- What you need to do -
Find and copy each line of the data that includes "NIKI".

[Records from a dataset]
________________________

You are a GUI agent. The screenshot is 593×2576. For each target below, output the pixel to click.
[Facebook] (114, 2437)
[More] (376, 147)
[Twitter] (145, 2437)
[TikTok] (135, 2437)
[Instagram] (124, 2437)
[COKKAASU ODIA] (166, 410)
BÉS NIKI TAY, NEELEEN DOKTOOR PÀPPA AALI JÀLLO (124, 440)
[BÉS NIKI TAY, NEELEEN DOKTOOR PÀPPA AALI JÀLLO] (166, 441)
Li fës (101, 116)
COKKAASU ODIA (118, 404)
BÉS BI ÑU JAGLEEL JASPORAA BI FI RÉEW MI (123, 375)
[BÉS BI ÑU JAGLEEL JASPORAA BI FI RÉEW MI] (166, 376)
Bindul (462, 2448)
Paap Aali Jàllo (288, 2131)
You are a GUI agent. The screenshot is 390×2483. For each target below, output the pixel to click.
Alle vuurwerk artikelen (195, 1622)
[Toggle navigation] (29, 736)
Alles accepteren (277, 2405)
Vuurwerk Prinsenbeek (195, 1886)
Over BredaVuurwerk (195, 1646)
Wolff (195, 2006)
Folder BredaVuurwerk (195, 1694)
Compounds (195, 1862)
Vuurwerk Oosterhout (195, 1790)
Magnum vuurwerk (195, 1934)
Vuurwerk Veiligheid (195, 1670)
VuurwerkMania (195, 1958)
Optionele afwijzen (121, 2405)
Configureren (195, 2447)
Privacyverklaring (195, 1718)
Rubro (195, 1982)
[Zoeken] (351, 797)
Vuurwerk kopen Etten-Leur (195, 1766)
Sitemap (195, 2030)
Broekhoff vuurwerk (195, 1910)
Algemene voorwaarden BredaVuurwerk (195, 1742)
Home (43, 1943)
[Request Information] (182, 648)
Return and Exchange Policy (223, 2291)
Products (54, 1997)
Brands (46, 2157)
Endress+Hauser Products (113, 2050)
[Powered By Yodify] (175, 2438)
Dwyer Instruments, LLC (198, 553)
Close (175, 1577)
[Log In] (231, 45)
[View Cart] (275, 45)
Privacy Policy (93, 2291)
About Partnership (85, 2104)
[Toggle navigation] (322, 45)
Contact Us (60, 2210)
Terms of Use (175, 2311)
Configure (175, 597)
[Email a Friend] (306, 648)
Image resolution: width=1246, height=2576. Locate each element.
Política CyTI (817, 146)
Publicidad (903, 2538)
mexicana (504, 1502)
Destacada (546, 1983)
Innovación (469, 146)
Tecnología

________________________

- Solution below -
BÉS NIKI TAY, NEELEEN DOKTOOR PÀPPA AALI JÀLLO (124, 440)
[BÉS NIKI TAY, NEELEEN DOKTOOR PÀPPA AALI JÀLLO] (166, 441)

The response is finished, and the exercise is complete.